__Problem to solve__
All of the data below is to be copied again without changes.

__Records for the task__
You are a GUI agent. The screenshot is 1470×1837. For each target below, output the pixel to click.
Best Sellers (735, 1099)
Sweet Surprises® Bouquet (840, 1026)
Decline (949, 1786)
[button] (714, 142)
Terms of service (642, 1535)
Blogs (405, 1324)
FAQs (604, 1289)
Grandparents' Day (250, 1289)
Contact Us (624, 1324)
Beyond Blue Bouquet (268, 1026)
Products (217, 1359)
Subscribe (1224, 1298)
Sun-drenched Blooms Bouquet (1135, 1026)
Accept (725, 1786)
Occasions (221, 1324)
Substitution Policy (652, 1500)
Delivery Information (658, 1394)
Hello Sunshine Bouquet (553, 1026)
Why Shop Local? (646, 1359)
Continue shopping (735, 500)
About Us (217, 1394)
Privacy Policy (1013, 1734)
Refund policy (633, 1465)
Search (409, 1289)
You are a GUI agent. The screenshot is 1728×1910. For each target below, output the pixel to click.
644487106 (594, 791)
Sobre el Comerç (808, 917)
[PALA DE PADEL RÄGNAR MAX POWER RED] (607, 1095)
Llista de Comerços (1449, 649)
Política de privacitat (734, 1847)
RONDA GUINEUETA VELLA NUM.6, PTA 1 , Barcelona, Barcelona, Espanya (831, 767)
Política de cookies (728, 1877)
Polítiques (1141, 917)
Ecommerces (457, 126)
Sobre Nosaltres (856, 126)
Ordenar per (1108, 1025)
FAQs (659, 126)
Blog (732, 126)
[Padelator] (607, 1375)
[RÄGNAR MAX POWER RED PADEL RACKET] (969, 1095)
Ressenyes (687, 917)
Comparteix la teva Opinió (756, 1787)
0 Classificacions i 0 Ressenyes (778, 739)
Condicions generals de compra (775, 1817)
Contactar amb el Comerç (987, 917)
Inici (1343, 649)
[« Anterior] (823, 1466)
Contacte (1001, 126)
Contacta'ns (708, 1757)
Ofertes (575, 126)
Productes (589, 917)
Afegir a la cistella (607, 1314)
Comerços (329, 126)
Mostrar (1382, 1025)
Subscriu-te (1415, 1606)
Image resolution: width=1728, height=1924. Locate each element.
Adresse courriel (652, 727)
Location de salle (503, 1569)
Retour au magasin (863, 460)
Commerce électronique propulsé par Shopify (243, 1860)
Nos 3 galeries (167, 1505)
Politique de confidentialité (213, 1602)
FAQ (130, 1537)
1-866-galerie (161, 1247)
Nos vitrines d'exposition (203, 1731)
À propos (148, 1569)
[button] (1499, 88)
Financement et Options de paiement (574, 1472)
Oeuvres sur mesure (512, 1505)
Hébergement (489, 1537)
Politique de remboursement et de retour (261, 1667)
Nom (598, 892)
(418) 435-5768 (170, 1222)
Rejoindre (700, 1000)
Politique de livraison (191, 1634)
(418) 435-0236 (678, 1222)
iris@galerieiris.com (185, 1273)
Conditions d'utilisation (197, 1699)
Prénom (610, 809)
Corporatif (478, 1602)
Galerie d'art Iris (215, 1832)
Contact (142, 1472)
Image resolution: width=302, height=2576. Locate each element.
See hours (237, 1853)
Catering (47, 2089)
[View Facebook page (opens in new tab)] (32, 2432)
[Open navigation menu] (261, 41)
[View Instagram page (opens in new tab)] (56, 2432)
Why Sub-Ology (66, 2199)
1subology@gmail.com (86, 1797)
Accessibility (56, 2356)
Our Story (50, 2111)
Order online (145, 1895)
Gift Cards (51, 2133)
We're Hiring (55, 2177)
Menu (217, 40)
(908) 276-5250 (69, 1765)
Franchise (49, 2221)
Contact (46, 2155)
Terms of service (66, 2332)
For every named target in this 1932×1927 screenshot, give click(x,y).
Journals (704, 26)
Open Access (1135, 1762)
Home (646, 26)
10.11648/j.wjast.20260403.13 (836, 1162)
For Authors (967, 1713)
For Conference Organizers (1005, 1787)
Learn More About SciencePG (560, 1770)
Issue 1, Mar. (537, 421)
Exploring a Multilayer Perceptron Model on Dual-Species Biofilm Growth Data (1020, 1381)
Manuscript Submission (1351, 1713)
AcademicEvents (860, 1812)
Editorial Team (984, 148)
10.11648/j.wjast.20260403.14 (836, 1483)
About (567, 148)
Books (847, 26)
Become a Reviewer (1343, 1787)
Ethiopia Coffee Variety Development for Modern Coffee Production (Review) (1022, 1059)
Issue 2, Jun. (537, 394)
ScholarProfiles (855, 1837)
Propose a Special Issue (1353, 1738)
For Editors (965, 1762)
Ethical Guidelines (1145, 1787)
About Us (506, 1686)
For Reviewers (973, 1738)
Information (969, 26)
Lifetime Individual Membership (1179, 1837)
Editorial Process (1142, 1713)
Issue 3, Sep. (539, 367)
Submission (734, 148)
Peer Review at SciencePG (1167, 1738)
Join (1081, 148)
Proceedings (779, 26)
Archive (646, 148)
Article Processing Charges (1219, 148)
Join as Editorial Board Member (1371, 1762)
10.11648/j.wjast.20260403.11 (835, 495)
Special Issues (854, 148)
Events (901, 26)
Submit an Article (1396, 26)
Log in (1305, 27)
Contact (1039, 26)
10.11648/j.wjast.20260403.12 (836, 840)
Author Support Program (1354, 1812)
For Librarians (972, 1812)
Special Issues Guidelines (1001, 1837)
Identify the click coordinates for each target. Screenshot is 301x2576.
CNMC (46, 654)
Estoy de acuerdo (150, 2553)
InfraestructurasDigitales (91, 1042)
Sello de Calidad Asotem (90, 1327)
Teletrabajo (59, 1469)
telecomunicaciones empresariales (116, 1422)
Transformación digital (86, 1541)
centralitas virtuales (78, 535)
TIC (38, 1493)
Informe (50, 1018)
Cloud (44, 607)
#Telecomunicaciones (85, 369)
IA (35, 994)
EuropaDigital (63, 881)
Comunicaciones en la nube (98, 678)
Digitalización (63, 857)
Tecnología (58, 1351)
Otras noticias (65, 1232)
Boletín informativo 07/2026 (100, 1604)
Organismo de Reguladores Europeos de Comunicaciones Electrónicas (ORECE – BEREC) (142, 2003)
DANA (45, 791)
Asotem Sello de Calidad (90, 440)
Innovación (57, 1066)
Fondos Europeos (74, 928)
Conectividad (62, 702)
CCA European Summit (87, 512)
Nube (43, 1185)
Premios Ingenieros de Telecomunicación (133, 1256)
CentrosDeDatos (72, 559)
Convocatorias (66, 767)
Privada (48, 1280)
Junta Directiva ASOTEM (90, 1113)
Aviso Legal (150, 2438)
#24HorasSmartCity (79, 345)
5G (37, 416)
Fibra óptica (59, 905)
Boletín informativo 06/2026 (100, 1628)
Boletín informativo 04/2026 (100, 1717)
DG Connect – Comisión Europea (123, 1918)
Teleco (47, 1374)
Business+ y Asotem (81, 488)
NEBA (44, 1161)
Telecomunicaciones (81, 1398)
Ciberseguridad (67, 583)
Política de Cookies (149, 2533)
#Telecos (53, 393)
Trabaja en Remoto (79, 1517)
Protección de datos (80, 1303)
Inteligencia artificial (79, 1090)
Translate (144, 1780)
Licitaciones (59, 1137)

__Expected output__
You are a GUI agent. The screenshot is 1470×1837. For each target below, output the pixel to click.
Best Sellers (735, 1099)
Sweet Surprises® Bouquet (840, 1026)
Decline (949, 1786)
[button] (714, 142)
Terms of service (642, 1535)
Blogs (405, 1324)
FAQs (604, 1289)
Grandparents' Day (250, 1289)
Contact Us (624, 1324)
Beyond Blue Bouquet (268, 1026)
Products (217, 1359)
Subscribe (1224, 1298)
Sun-drenched Blooms Bouquet (1135, 1026)
Accept (725, 1786)
Occasions (221, 1324)
Substitution Policy (652, 1500)
Delivery Information (658, 1394)
Hello Sunshine Bouquet (553, 1026)
Why Shop Local? (646, 1359)
Continue shopping (735, 500)
About Us (217, 1394)
Privacy Policy (1013, 1734)
Refund policy (633, 1465)
Search (409, 1289)
You are a GUI agent. The screenshot is 1728×1910. For each target below, output the pixel to click.
644487106 (594, 791)
Sobre el Comerç (808, 917)
[PALA DE PADEL RÄGNAR MAX POWER RED] (607, 1095)
Llista de Comerços (1449, 649)
Política de privacitat (734, 1847)
RONDA GUINEUETA VELLA NUM.6, PTA 1 , Barcelona, Barcelona, Espanya (831, 767)
Política de cookies (728, 1877)
Polítiques (1141, 917)
Ecommerces (457, 126)
Sobre Nosaltres (856, 126)
Ordenar per (1108, 1025)
FAQs (659, 126)
Blog (732, 126)
[Padelator] (607, 1375)
[RÄGNAR MAX POWER RED PADEL RACKET] (969, 1095)
Ressenyes (687, 917)
Comparteix la teva Opinió (756, 1787)
0 Classificacions i 0 Ressenyes (778, 739)
Condicions generals de compra (775, 1817)
Contactar amb el Comerç (987, 917)
Inici (1343, 649)
[« Anterior] (823, 1466)
Contacte (1001, 126)
Contacta'ns (708, 1757)
Ofertes (575, 126)
Productes (589, 917)
Afegir a la cistella (607, 1314)
Comerços (329, 126)
Mostrar (1382, 1025)
Subscriu-te (1415, 1606)
Image resolution: width=1728, height=1924. Locate each element.
Adresse courriel (652, 727)
Location de salle (503, 1569)
Retour au magasin (863, 460)
Commerce électronique propulsé par Shopify (243, 1860)
Nos 3 galeries (167, 1505)
Politique de confidentialité (213, 1602)
FAQ (130, 1537)
1-866-galerie (161, 1247)
Nos vitrines d'exposition (203, 1731)
À propos (148, 1569)
[button] (1499, 88)
Financement et Options de paiement (574, 1472)
Oeuvres sur mesure (512, 1505)
Hébergement (489, 1537)
Politique de remboursement et de retour (261, 1667)
Nom (598, 892)
(418) 435-5768 (170, 1222)
Rejoindre (700, 1000)
Politique de livraison (191, 1634)
(418) 435-0236 (678, 1222)
iris@galerieiris.com (185, 1273)
Conditions d'utilisation (197, 1699)
Prénom (610, 809)
Corporatif (478, 1602)
Galerie d'art Iris (215, 1832)
Contact (142, 1472)
Image resolution: width=302, height=2576. Locate each element.
See hours (237, 1853)
Catering (47, 2089)
[View Facebook page (opens in new tab)] (32, 2432)
[Open navigation menu] (261, 41)
[View Instagram page (opens in new tab)] (56, 2432)
Why Sub-Ology (66, 2199)
1subology@gmail.com (86, 1797)
Accessibility (56, 2356)
Our Story (50, 2111)
Order online (145, 1895)
Gift Cards (51, 2133)
We're Hiring (55, 2177)
Menu (217, 40)
(908) 276-5250 (69, 1765)
Franchise (49, 2221)
Contact (46, 2155)
Terms of service (66, 2332)
For every named target in this 1932×1927 screenshot, give click(x,y).
Journals (704, 26)
Open Access (1135, 1762)
Home (646, 26)
10.11648/j.wjast.20260403.13 (836, 1162)
For Authors (967, 1713)
For Conference Organizers (1005, 1787)
Learn More About SciencePG (560, 1770)
Issue 1, Mar. (537, 421)
Exploring a Multilayer Perceptron Model on Dual-Species Biofilm Growth Data (1020, 1381)
Manuscript Submission (1351, 1713)
AcademicEvents (860, 1812)
Editorial Team (984, 148)
10.11648/j.wjast.20260403.14 (836, 1483)
About (567, 148)
Books (847, 26)
Become a Reviewer (1343, 1787)
Ethiopia Coffee Variety Development for Modern Coffee Production (Review) (1022, 1059)
Issue 2, Jun. (537, 394)
ScholarProfiles (855, 1837)
Propose a Special Issue (1353, 1738)
For Editors (965, 1762)
Ethical Guidelines (1145, 1787)
About Us (506, 1686)
For Reviewers (973, 1738)
Information (969, 26)
Lifetime Individual Membership (1179, 1837)
Editorial Process (1142, 1713)
Issue 3, Sep. (539, 367)
Submission (734, 148)
Peer Review at SciencePG (1167, 1738)
Join (1081, 148)
Proceedings (779, 26)
Archive (646, 148)
Article Processing Charges (1219, 148)
Join as Editorial Board Member (1371, 1762)
10.11648/j.wjast.20260403.11 (835, 495)
Special Issues (854, 148)
Events (901, 26)
Submit an Article (1396, 26)
Log in (1305, 27)
Contact (1039, 26)
10.11648/j.wjast.20260403.12 (836, 840)
Author Support Program (1354, 1812)
For Librarians (972, 1812)
Special Issues Guidelines (1001, 1837)
Identify the click coordinates for each target. Screenshot is 301x2576.
CNMC (46, 654)
Estoy de acuerdo (150, 2553)
InfraestructurasDigitales (91, 1042)
Sello de Calidad Asotem (90, 1327)
Teletrabajo (59, 1469)
telecomunicaciones empresariales (116, 1422)
Transformación digital (86, 1541)
centralitas virtuales (78, 535)
TIC (38, 1493)
Informe (50, 1018)
Cloud (44, 607)
#Telecomunicaciones (85, 369)
IA (35, 994)
EuropaDigital (63, 881)
Comunicaciones en la nube (98, 678)
Digitalización (63, 857)
Tecnología (58, 1351)
Otras noticias (65, 1232)
Boletín informativo 07/2026 (100, 1604)
Organismo de Reguladores Europeos de Comunicaciones Electrónicas (ORECE – BEREC) (142, 2003)
DANA (45, 791)
Asotem Sello de Calidad (90, 440)
Innovación (57, 1066)
Fondos Europeos (74, 928)
Conectividad (62, 702)
CCA European Summit (87, 512)
Nube (43, 1185)
Premios Ingenieros de Telecomunicación (133, 1256)
CentrosDeDatos (72, 559)
Convocatorias (66, 767)
Privada (48, 1280)
Junta Directiva ASOTEM (90, 1113)
Aviso Legal (150, 2438)
#24HorasSmartCity (79, 345)
5G (37, 416)
Fibra óptica (59, 905)
Boletín informativo 06/2026 (100, 1628)
Boletín informativo 04/2026 (100, 1717)
DG Connect – Comisión Europea (123, 1918)
Teleco (47, 1374)
Business+ y Asotem (81, 488)
NEBA (44, 1161)
Telecomunicaciones (81, 1398)
Ciberseguridad (67, 583)
Política de Cookies (149, 2533)
#Telecos (53, 393)
Trabaja en Remoto (79, 1517)
Protección de datos (80, 1303)
Inteligencia artificial (79, 1090)
Translate (144, 1780)
Licitaciones (59, 1137)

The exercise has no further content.